Exercise instructions: Each record that follows must be printed exactly as given.

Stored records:

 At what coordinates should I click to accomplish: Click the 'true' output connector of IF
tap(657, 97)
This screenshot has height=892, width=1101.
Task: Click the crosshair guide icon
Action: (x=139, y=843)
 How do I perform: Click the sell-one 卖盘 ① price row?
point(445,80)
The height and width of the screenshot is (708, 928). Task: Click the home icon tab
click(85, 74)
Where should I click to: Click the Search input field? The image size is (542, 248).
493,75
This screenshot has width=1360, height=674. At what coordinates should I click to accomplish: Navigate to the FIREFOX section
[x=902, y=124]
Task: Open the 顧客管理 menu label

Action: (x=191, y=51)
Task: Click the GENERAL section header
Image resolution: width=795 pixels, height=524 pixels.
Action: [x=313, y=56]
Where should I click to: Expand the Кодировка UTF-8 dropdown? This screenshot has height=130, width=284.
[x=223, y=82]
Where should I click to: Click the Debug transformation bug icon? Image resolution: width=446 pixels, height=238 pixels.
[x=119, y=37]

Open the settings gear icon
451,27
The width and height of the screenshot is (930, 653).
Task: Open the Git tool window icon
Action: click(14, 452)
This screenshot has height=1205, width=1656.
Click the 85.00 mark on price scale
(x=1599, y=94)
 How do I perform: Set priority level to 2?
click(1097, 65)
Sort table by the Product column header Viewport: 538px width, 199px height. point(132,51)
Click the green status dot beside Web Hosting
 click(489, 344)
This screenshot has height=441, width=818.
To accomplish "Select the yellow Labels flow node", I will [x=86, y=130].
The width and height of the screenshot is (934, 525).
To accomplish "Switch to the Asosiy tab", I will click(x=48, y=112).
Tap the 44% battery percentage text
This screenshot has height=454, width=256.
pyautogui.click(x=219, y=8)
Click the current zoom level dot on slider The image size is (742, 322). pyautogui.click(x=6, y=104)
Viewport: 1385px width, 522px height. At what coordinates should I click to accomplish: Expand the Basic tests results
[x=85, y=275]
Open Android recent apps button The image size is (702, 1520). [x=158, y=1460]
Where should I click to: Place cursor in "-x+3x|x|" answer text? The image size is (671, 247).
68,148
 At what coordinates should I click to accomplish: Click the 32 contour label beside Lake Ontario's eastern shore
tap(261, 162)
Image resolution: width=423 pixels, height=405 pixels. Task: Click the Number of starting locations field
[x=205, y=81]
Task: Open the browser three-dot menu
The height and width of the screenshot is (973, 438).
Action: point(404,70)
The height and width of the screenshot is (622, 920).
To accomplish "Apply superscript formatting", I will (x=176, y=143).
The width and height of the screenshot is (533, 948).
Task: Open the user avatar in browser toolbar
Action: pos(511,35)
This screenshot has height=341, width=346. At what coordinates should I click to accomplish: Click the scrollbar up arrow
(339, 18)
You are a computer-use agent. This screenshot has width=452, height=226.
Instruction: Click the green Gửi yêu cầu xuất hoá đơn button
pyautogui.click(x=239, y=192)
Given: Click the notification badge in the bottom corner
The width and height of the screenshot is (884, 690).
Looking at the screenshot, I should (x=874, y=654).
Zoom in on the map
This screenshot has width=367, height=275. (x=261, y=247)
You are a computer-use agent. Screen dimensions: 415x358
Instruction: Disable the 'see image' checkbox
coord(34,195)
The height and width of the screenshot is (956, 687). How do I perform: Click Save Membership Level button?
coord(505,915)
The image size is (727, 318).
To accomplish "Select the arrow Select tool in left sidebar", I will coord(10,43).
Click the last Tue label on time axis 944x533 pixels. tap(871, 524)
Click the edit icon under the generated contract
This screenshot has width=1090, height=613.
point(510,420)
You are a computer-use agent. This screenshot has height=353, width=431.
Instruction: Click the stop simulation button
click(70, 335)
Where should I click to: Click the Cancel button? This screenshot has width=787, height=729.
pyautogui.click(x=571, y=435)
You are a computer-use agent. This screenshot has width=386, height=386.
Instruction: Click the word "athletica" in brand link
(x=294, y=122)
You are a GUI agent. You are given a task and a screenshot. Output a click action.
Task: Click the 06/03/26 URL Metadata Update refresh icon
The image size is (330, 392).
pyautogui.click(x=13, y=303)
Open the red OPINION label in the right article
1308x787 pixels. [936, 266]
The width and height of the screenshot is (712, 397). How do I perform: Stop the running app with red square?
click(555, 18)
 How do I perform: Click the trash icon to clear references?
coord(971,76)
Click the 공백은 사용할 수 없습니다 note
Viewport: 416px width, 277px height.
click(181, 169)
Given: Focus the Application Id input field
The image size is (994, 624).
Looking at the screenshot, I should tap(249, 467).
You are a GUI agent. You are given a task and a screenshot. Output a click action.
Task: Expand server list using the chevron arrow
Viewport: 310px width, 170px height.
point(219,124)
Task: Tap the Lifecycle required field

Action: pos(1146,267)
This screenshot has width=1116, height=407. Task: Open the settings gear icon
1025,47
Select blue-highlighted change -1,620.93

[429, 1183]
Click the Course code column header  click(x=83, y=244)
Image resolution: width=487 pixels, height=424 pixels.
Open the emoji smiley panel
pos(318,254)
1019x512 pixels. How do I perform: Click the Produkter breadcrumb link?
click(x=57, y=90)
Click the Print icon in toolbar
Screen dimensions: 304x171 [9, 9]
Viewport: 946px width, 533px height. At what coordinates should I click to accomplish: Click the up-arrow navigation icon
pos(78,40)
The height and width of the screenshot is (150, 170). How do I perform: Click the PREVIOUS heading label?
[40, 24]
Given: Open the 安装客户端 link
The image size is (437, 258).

Completed exercise:
 At what coordinates should I click to accomplish: Click the 'true' output connector of IF
tap(657, 97)
This screenshot has height=892, width=1101.
Task: Click the crosshair guide icon
Action: (x=139, y=843)
 How do I perform: Click the sell-one 卖盘 ① price row?
point(445,80)
The height and width of the screenshot is (708, 928). Task: Click the home icon tab
click(85, 74)
Where should I click to: Click the Search input field? The image size is (542, 248).
493,75
This screenshot has width=1360, height=674. At what coordinates should I click to accomplish: Navigate to the FIREFOX section
[x=902, y=124]
Task: Open the 顧客管理 menu label

Action: (x=191, y=51)
Task: Click the GENERAL section header
Image resolution: width=795 pixels, height=524 pixels.
Action: [x=313, y=56]
Where should I click to: Expand the Кодировка UTF-8 dropdown? This screenshot has height=130, width=284.
[x=223, y=82]
Where should I click to: Click the Debug transformation bug icon? Image resolution: width=446 pixels, height=238 pixels.
[x=119, y=37]

Open the settings gear icon
451,27
The width and height of the screenshot is (930, 653).
Task: Open the Git tool window icon
Action: click(14, 452)
This screenshot has height=1205, width=1656.
Click the 85.00 mark on price scale
(x=1599, y=94)
 How do I perform: Set priority level to 2?
click(1097, 65)
Sort table by the Product column header Viewport: 538px width, 199px height. point(132,51)
Click the green status dot beside Web Hosting
 click(489, 344)
This screenshot has height=441, width=818.
To accomplish "Select the yellow Labels flow node", I will [x=86, y=130].
The width and height of the screenshot is (934, 525).
To accomplish "Switch to the Asosiy tab", I will click(x=48, y=112).
Tap the 44% battery percentage text
This screenshot has height=454, width=256.
pyautogui.click(x=219, y=8)
Click the current zoom level dot on slider The image size is (742, 322). pyautogui.click(x=6, y=104)
Viewport: 1385px width, 522px height. At what coordinates should I click to accomplish: Expand the Basic tests results
[x=85, y=275]
Open Android recent apps button The image size is (702, 1520). [x=158, y=1460]
Where should I click to: Place cursor in "-x+3x|x|" answer text? The image size is (671, 247).
68,148
 At what coordinates should I click to accomplish: Click the 32 contour label beside Lake Ontario's eastern shore
tap(261, 162)
Image resolution: width=423 pixels, height=405 pixels. Task: Click the Number of starting locations field
[x=205, y=81]
Task: Open the browser three-dot menu
The height and width of the screenshot is (973, 438).
Action: point(404,70)
The height and width of the screenshot is (622, 920).
To accomplish "Apply superscript formatting", I will (x=176, y=143).
The width and height of the screenshot is (533, 948).
Task: Open the user avatar in browser toolbar
Action: pos(511,35)
This screenshot has height=341, width=346. At what coordinates should I click to accomplish: Click the scrollbar up arrow
(339, 18)
You are a computer-use agent. This screenshot has width=452, height=226.
Instruction: Click the green Gửi yêu cầu xuất hoá đơn button
pyautogui.click(x=239, y=192)
Given: Click the notification badge in the bottom corner
The width and height of the screenshot is (884, 690).
Looking at the screenshot, I should (x=874, y=654).
Zoom in on the map
This screenshot has width=367, height=275. (x=261, y=247)
You are a computer-use agent. Screen dimensions: 415x358
Instruction: Disable the 'see image' checkbox
coord(34,195)
The height and width of the screenshot is (956, 687). How do I perform: Click Save Membership Level button?
coord(505,915)
The image size is (727, 318).
To accomplish "Select the arrow Select tool in left sidebar", I will coord(10,43).
Click the last Tue label on time axis 944x533 pixels. tap(871, 524)
Click the edit icon under the generated contract
This screenshot has width=1090, height=613.
point(510,420)
You are a computer-use agent. This screenshot has height=353, width=431.
Instruction: Click the stop simulation button
click(70, 335)
Where should I click to: Click the Cancel button? This screenshot has width=787, height=729.
pyautogui.click(x=571, y=435)
You are a computer-use agent. This screenshot has width=386, height=386.
Instruction: Click the word "athletica" in brand link
(x=294, y=122)
You are a GUI agent. You are given a task and a screenshot. Output a click action.
Task: Click the 06/03/26 URL Metadata Update refresh icon
The image size is (330, 392).
pyautogui.click(x=13, y=303)
Open the red OPINION label in the right article
1308x787 pixels. [936, 266]
The width and height of the screenshot is (712, 397). How do I perform: Stop the running app with red square?
click(555, 18)
 How do I perform: Click the trash icon to clear references?
coord(971,76)
Click the 공백은 사용할 수 없습니다 note
Viewport: 416px width, 277px height.
click(181, 169)
Given: Focus the Application Id input field
The image size is (994, 624).
Looking at the screenshot, I should tap(249, 467).
You are a GUI agent. You are given a task and a screenshot. Output a click action.
Task: Expand server list using the chevron arrow
Viewport: 310px width, 170px height.
point(219,124)
Task: Tap the Lifecycle required field

Action: pos(1146,267)
This screenshot has width=1116, height=407. Task: Open the settings gear icon
1025,47
Select blue-highlighted change -1,620.93

[429, 1183]
Click the Course code column header  click(x=83, y=244)
Image resolution: width=487 pixels, height=424 pixels.
Open the emoji smiley panel
pos(318,254)
1019x512 pixels. How do I perform: Click the Produkter breadcrumb link?
click(x=57, y=90)
Click the Print icon in toolbar
Screen dimensions: 304x171 [9, 9]
Viewport: 946px width, 533px height. At what coordinates should I click to accomplish: Click the up-arrow navigation icon
pos(78,40)
The height and width of the screenshot is (150, 170). How do I perform: Click the PREVIOUS heading label?
[40, 24]
Given: Open the 安装客户端 link
The image size is (437, 258).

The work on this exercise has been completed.